株式投資において、多くの投資家が割安・割高を判断するときに参考にしているPER。あの伝説の投資家ウォーレン・バフェットも重視している指標です。
1分で学ぶ「PER」
PERとは、「Price Earnings Ratio」の略称で、日本語だと「株価収益率」と言います。PERは、株価を1株あたり利益(EPS)で割ることで計算でき、利益が出ている上場企業であればどんな企業でも算出することができる指標です。そして、一般的には10倍、15倍のように倍率で表され、倍率が高くなれば割高、低くなれば割安と判断されます。
(もしくは、時価総額÷当期純利益)
PERは一番身近な投資指標
PERは「企業が稼ぐ利益に対してどれぐらい株が買われているか」を表す指標です。たとえば、利益10億円の企業が、時価総額100億円だったら、PERは10倍ということになります(時価総額=株価×発行済み株式数)。また、上記の計算式からもわかる通り、株価と1株あたり利益さえわかればだれでも把握できますし、Yahoo!ファイナンスや大手新聞社などのwebサイトからも知ることができる投資指標の1つです。
case1:トヨタ自動車
では日本を代表する自動車会社「 トヨタ自動車 」の例で見てみましょう。同社の2018年6月26日の終値は7081円でした。また、2018年3月期の実績ベースのPERは8.3倍でした。

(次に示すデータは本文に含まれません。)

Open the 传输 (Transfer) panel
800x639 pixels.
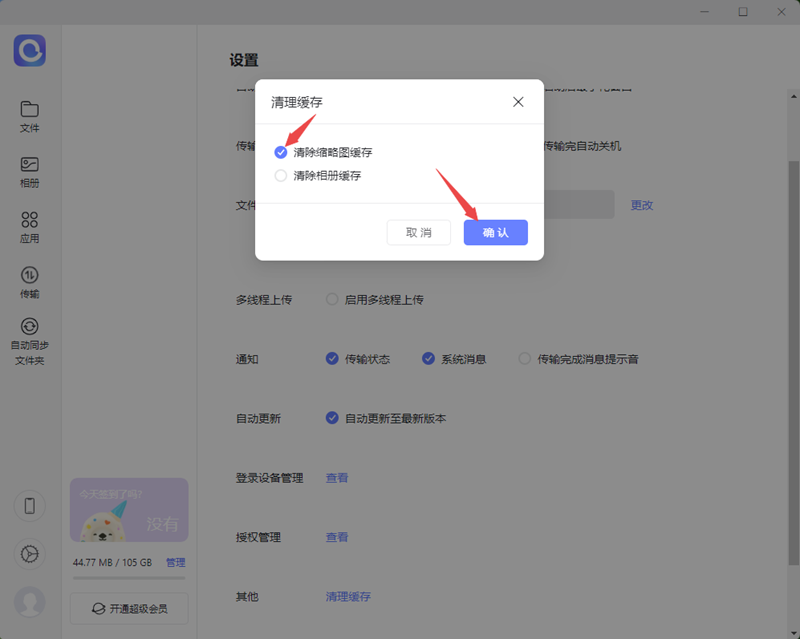click(29, 282)

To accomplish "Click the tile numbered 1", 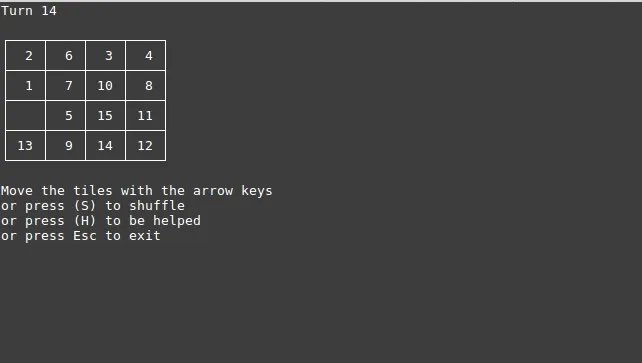I will pos(25,86).
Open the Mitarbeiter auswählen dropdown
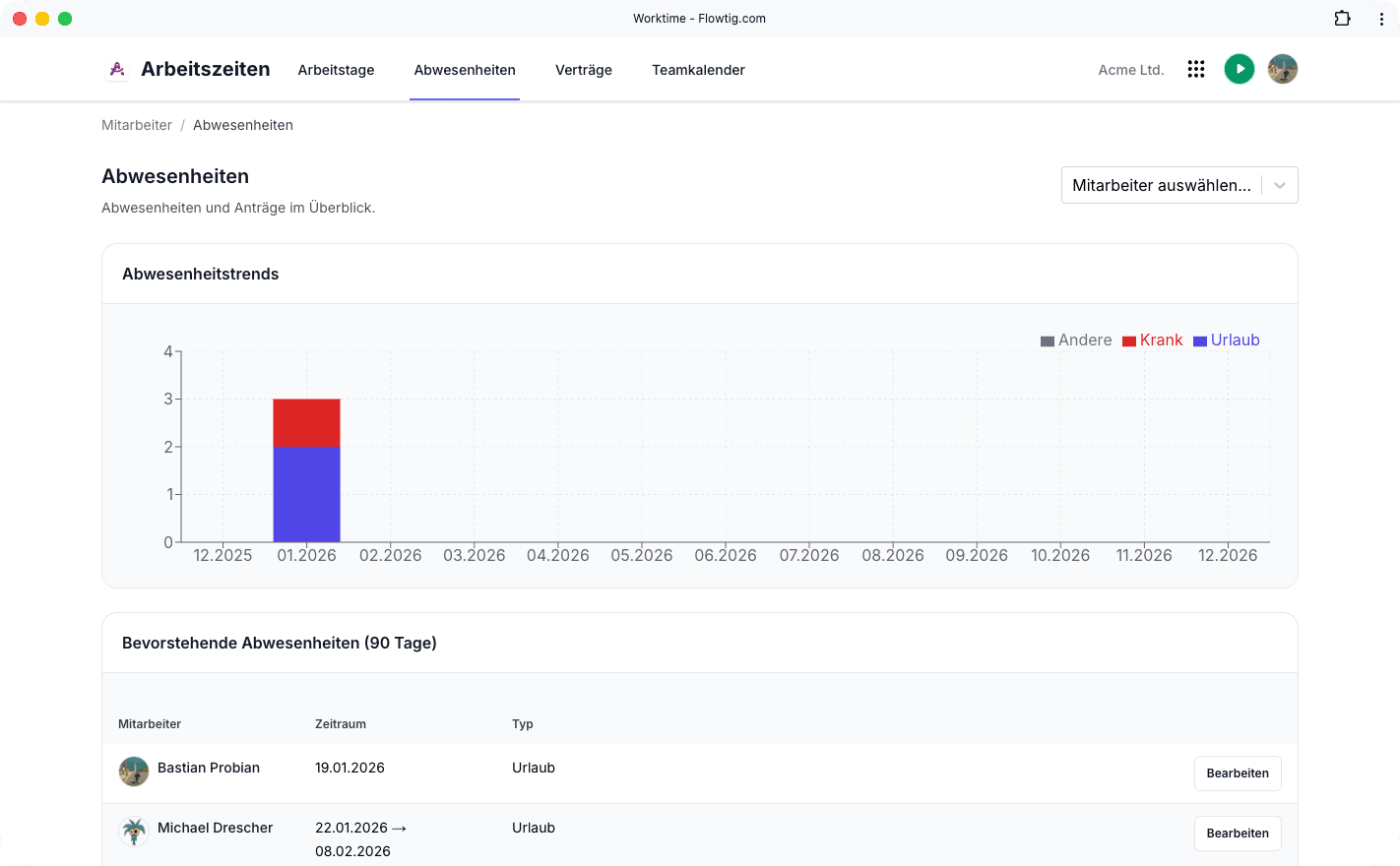The image size is (1400, 866). (x=1179, y=185)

ただ、これはあくまでも過去の数字です。株式市場では常に先行きを見通して投資家は売買するので、予想ベースでPERを見ることの方が多いです。そこで、2019年3月期、つまり今まさに走っている決算期の予想ベースで見ると、予想PERは9.7倍と実績ベースで見るより水準が高くなっていることがわかります。
トヨタが今期減益と予想されている2つの要因
予想PERが実績より高くなっているのは、2019年3月期に減益が予想されているためです。トヨタ自動車が減益と予想されている背景には、大きく分けて2つの要因があります。1つ目は為替です。2017年はおおむね1ドル=108~117円で推移していたのに対し、2018年に入ってから一時104円台をつけるなど、やや円高水準にあります。円高は海外であげた利益を目減りさせる要因になるため、業績にもマイナスに働きます。
2つ目の理由は、米国のトランプ大統領による保護主義政策です。トランプ大統領は他国からの輸入品に関して今よりも高い関税をかけることを宣言しており、少なからず自動車業界も影響を受けるものと考えられます。そうなると業績の圧迫要因となり、前期よりも業績が悪くなる可能性が考えられるのです。
業績変化の理由を常に考える
このように業績が良かった実績ベースで考えるのと、これから業績が悪化しそうな利益をもとに考えるのとでは、大きくPERの水準は変わってきます。PERの水準を考えるときには、その企業がどのような理由で利益を稼いで、その要因が今後どうなるのかも含めて考えていく必要があると言えそうです。
①これからの業績を考える
②会社の人気度を考える
③投資家の心理を考える
今回はトヨタ自動車を①の「これからの業績を考える」ことで読み解いてきました。PERと企業業績は常に一緒にウォッチするようにしましょう。